The writers panel at 35th Santa Barbara Film Festival featured a range of writers from all types of films that earned success in 2019. Here are some of the panel highlights:
Christopher Markus (Avengers: Endgame) decided to be a writer while watching an episode of Baywatch in the ‘90s. “Hey, somebody writes that and they get paid to do it!”
A Beautiful Day in the Neighborhood writer Noah Harpster revved up the crowd early by telling of his days studying acting at UC Santa Barbara. He then recounted how he started writing as something to do between auditions.
Greta Gerwig, Oscar-nominated for writing Little Women, got the most love from the room the entire evening, as the crowd hung on every word she said. She told stories from when she was starting out and what she studied in school, “I studied philosophy because there are lots of ways to not make money.”
She shared the secret to how she learned to become a screenwriter. When she was auditioning for roles, more often than not she was given entire working scripts. When she wouldn’t land the part, she would hold onto the script and then compare that to the final product when the film finally came out and learn from the differences. The audience loved that.
Stephany Folsom, writer of Toy Story 4, recounted how she was told to sign an NDA and get on a plane to the Pixar headquarters in northern California, not knowing anything about the project. She arrived and the entire brain trust of Pixar was sitting there. They told her the project was Toy Story 4 and her instant reaction was “why??” Big laughs.
Folsom came to understand when they said that even though so much seemed to be wrapped up in Toy Story 3, Woody’s story still needed a final chapter. What she loved most, however, was the chance to write Bo Peep as an action heroine, something the franchise hadn’t seen before. The depth of Folsom’s passion was not lost on the audience, and they erupted in applause when she explained the theme of the film, which, for her, centers on Bo Peep and her journey: “who do you become when the world throws you out?”
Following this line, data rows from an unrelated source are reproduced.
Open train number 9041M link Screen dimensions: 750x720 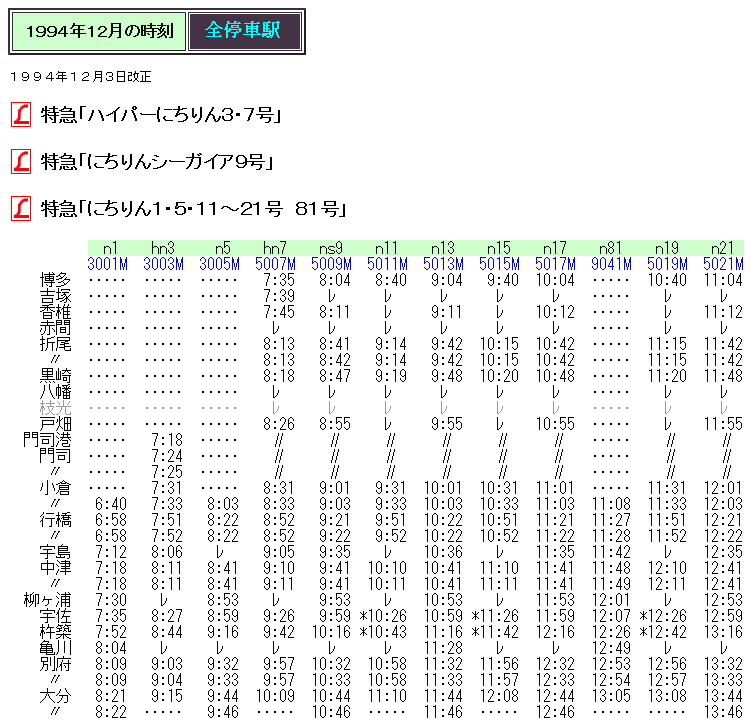[612, 264]
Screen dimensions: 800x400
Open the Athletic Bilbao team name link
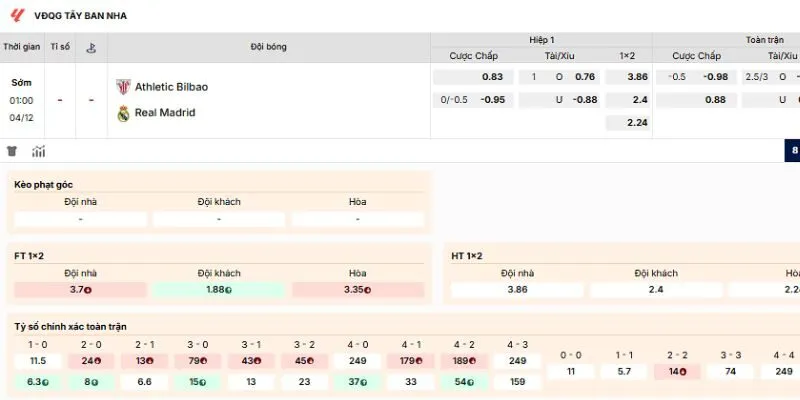[x=171, y=87]
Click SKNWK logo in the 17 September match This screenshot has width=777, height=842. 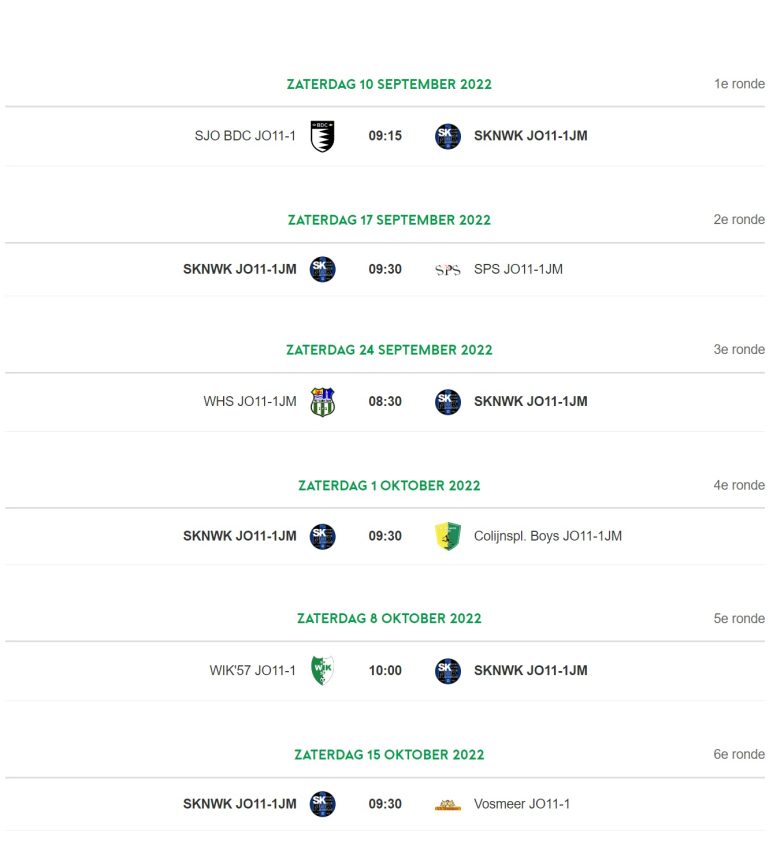coord(323,269)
Noah Harpster told of the year and a half odyssey of bringing Fred Rogers’ life to the screen. For so long, they had been promised that “there will never be a Fred Rogers movie.” That all changed when they met with Fred Rogers’ widow and she gave it her blessing, with only one caveat: “her only demand was that we not treat her husband as a saint.”
Harpster told of the moment he realized the power of Rogers. His own two year old was having a particularly bad day and, out of desperation, Harpster put on a Mr. Rogers Neighborhood tape and his two-year old instantly calmed down and gave Mr. Rogers an attention he himself had never even seen. “Fred Rogers was a warlock.”
Lulu Wang (The Farewell) admitted she was self-taught as a writer. As she discussed her challenge of having no real climax to her film, she discovered that the fear of the lie being revealed was the monster needed for tension throughout the film. “You don’t need a climax if there is the constant fear of the monster in the background,” she remarked.
In response to this, Harpster said his movie really doesn’t have a climax either, so he supposes Fred Rogers is his monster, which the audience absolutely loved.
Then Harpster and Markus looked over at each other as they both instantly realized their next billion-dollar concept: “Fred Rogers: Avenger.”
Wang said that she enjoys it when her actors don’t know if they are in a comedy or a drama. “I like that my actors didn’t know, because that’s life. Who goes to a funeral and says, ‘will this be a drama?’ “
Talking about their next projects, Wang told the crowd that she’s writing a film with an all-female writers room. When it was suggested that they add a man to make it more diverse, she said, “Nah.”
There were audible “oohs” in the room when Markus announced his next film is a screen adaptation of the Cambridge Analytica scandal. Gerwig noted she will be acting in The Three Sisters in the spring, then writing the film Barbie. “Which is a natural extension of Chekhov,” she quipped.